Cemil Çiçek FETÖ'cü mü 2007'deki bomba açıklama!
Abone olEski Başbakan Yardımcısı Cemil Çiçek, FETÖ'cü mü? Bir süredir hakkında FETÖ/PDY bağlantısı tartışılan Cemil Çiçek'le ilgili Hürriyet gazetesi yazarı Ahmet Hakan bugünkü köşesinden ilginç bir anektod aktardı.
Hürriyet gazetesi yazarı Ahmet Hakan, bugünkü köşesinden 2007
yılında Cemil Çiçek'le yaptığı bir görüşmenin detaylarını
yazdı.
'Cemil Çiçek'le ilgili kişisel bir tanıklık' başlıklı bugünkü yazısında Ahmet Hakan, Cemil Çiçek'in 2007'de kendisine anlattıklarını 1 Nisan 2007 tarihli yazısında yazdığını ancak Cemil Çiçek'in adını açıklamadığının altını çizdi.
Ahmet Hakan o günkü konuşmada cemaati açıkça eleştiren Cemil Çiçek'in FETÖ'cü ilan edilmesinin ardında yatanları şöyle kaleme aldı:
"2007 baharı...
Cemaat/hükümet ittifakı zirvede...
Zaman gazetesi el üstünde, uçaklardan inmiyor... “Fetullah” diyene “Terbiyesizlik yapma, Hocaefendi diyeceksin” deniyor... Dershane krizi yok henüz. 7 Şubat krizine daha altı yıl var...
İşte böyle bir ortamda...
O günün Adalet Bakanı Cemil Çiçek, bana şunları söylemişti:
- Bu Cemaat de çok olmaya başladı. El attığı bütün işlerden biz zararlı çıktık. Emniyette gruplaşıyorlar. Adliyede gruplaşıyorlar.
- Bir adım attıklarında hükümetin işine yarayıp yaramadığına bakmayıp Cemaat’in işine yarayıp yaramadığına bakıyorlar.
- Bütün sorunlu işlerin arkasında bir Cemaat bağlantısı çıkıyor. Cemaat’seniz Cemaatçiliğinizi bilin kardeşim.
Cemil Çiçek’in bu sözlerini isim vermeden yazmıştım. (Bakınız: 1 Nisan 2007... Hürriyet.)
Cemaat hemen anladı sözlerin sahibinin Cemil Çiçek olduğunu ve ona mavi gökyüzünü dar etti.
Bugünlerde itirafçının tekinin Cemil Çiçek’i “Cemaatçi” olmakla suçlaması karşısında...
Bu tanıklığımı dile getirmeyi bir insanlık vazifesi bildim.
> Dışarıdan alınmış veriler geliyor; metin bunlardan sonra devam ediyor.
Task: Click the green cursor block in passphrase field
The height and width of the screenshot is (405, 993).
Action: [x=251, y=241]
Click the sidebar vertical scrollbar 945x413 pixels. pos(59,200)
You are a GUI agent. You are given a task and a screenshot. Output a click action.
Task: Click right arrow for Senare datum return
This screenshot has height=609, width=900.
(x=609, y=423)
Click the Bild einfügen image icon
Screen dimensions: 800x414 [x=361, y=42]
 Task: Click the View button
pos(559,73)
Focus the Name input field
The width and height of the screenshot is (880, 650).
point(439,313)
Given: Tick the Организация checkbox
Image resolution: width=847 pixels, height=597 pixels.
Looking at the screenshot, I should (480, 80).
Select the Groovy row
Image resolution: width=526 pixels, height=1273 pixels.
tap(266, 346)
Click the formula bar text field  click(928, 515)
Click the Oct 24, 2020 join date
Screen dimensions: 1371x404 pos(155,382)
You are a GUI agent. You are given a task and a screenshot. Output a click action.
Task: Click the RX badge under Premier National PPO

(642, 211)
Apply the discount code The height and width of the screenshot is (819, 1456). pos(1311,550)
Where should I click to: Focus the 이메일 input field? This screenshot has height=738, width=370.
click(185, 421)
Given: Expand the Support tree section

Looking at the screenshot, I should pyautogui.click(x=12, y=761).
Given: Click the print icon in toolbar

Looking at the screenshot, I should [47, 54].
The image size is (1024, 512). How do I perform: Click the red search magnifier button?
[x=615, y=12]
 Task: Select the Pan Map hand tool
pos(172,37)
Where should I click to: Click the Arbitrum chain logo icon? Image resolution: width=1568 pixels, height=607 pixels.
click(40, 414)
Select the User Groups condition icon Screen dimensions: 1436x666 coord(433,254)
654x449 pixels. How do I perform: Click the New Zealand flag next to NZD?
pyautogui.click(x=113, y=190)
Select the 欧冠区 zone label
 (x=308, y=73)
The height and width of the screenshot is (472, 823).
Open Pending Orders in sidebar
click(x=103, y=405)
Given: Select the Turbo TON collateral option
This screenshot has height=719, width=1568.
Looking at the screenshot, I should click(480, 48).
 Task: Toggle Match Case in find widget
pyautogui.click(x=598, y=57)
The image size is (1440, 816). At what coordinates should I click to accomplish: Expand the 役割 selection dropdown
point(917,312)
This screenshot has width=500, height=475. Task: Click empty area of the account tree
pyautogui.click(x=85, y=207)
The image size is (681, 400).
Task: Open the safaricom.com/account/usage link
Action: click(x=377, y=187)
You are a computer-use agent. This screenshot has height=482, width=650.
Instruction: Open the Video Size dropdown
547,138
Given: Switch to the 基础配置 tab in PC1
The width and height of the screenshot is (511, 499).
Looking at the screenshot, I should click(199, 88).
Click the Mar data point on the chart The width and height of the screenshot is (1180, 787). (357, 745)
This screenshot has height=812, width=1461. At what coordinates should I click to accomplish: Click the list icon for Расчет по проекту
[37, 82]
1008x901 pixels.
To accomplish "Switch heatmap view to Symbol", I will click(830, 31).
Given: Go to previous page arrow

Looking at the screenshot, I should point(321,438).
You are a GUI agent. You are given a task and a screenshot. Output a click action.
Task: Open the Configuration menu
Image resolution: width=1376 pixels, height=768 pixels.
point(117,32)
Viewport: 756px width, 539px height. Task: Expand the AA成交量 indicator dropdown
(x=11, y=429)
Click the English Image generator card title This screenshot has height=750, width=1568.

AHMET HAKAN'IN 1 NİSAN 2007 TARİHLİ YAZISI
Ahmet Hakan, 1 Nisan 2007'de Cemil Çiçek'in kendisine anlattıklarını isim vermeden okurlarına şöyle aktarmıştı:
"Bir sabah kahvaltısında buluştuğumuz hükümet içinde etkili bir "Bakan", artık laf nereden açıldıysa, bir ara gözlerini kısıp, "Bu cemaat de çok olmaya başladı... El attığı bütün işlerden biz zararlı çıktık" demesin mi?
Hoppala!
Hemen "Durun bakalım Sayın Bakan... Ne cemaati? Ne çok olması?" diye araya girdim.
Bakan Bey, "cemaatçi polisler" ile "cemaatçi savcılar" meselesini başladı anlatmaya...
Meğer...
Emniyette gruplaşıyorlarmış, adliyede dayanışma içinde oluyorlarmış.
Bir adım attıklarında "Hükümetin işine yarar mı yaramaz mı" diye bakmayıp, "Cemaatin işine yarar mı yaramaz mı" diye bakıyorlarmış.
Bütün sorunlu işlerin ardından bir cemaat bağlantısı çıkıyormuş.
Hükümet onlar yüzünden hep zor durumda kalıyormuş.
Bakan Bey, öfkeliydi...
"Cemaatsen cemaatliğini bil kardeşim" diyerek laik bir çıkış bile yaptı.
Bir de şunu söyledi:
"Fethullah Hoca istihbarat işlerine meraklıdır. Ama onun merakı yüzünden olan bize oluyor."
İkna olmuştum.
Çünkü bunları söyleyen "İflah olmaz bir Fethullah Gülen karşıtı" değildi, dost kuvvetlerdendi.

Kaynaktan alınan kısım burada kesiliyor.